Transformers module

The pipelines module contains the definitions of our scikit-learn compliant preprocessing steps i.e. transformers. Transformers are estimators supporting transform and/or fit_transform methods see Dataset transformations , scikit-lego and feature-engine for collections of transformers.

class pyro_risks.models.transformers.CategorySelector(variable: str, category: Union[str, list])[source]

Bases: sklearn.base.BaseEstimator

Select features and targets rows.

The CategorySelector transformer select features and targets rows belonging to given variable categories.

Parameters
  • variable – variable to be used for selection.

  • category – modalities to be selected.

fit_resample(X: pandas.core.frame.DataFrame, y: Optional[pandas.core.series.Series] = None)Tuple[pandas.core.frame.DataFrame, pandas.core.series.Series][source]

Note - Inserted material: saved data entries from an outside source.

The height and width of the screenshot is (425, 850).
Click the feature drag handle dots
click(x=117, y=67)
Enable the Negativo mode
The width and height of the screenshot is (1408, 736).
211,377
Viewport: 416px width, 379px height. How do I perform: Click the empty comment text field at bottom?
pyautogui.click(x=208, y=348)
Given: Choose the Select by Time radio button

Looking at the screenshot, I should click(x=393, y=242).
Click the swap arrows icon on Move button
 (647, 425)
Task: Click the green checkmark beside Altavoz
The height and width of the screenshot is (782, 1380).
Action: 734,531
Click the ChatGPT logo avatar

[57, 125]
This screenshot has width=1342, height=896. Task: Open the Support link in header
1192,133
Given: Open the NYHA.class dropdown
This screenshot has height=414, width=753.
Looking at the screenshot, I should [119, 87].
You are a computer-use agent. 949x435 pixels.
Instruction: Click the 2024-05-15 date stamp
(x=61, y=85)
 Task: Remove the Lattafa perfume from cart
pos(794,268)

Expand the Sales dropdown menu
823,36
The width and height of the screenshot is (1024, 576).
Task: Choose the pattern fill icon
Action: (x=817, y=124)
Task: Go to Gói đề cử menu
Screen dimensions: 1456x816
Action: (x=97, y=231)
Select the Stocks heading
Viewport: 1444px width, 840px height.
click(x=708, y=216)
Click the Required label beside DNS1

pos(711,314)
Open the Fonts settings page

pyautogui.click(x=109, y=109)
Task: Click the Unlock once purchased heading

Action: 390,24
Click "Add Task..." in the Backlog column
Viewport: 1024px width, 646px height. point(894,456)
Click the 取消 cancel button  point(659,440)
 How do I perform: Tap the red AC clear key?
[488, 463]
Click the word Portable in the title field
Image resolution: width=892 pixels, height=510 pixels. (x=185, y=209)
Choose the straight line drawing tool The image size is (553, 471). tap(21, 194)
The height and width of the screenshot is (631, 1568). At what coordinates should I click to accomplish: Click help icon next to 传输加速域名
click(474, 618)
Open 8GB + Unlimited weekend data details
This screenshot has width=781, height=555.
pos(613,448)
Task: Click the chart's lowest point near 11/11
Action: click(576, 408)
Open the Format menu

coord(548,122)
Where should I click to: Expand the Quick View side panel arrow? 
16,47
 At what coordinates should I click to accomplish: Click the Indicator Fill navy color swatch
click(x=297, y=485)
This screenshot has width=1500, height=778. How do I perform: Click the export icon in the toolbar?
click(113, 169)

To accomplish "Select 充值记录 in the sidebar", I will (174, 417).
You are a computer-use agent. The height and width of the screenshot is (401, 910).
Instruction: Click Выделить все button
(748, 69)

Select features and targets rows.

The fit_resample method allows for selecting the features and target rows. The method does not resample the dataset, the naming convention ensure the compatibility of the transformer with imbalanced-learn Pipeline object.

Parameters
  • X – Training dataset features

  • y – Training dataset target

Returns

Training dataset features and target tuple.

class pyro_risks.models.transformers.FeatureSelector(exclude: List[str], method: str = 'pearson', threshold: float = 0.15)[source]

Bases: sklearn.base.BaseEstimator, sklearn.base.TransformerMixin

Select features correlated to the target.

Select features with correlation to the target above the threshold.

Parameters
  • exclude – column to exclude from correlation calculation.

  • method – correlation matrix calculation method.

  • threshold – columns on which to add lags

fit(X: pandas.core.frame.DataFrame, y: Optional[pandas.core.series.Series] = None)pyro_risks.models.transformers.FeatureSelector[source]

Fit the FeatureSelector on X.

Compute the correlation matrix.

Parameters
  • X – Training dataset features.

  • y – Training dataset target.

Returns

Transformer.

transform(X: pandas.core.frame.DataFrame)pandas.core.frame.DataFrame[source]

Select lag features.

Parameters

X – Training dataset features.

Returns

Transformed training dataset.

class pyro_risks.models.transformers.FeatureSubsetter(columns: List[str])[source]

Bases: sklearn.base.BaseEstimator, sklearn.base.TransformerMixin

Subset dataframe’s column.

Subset any given of the dataframe.

Parameters

threshold – columns on which to add lags

fit(X: pandas.core.frame.DataFrame, y: Optional[pandas.core.series.Series] = None)pyro_risks.models.transformers.FeatureSubsetter[source]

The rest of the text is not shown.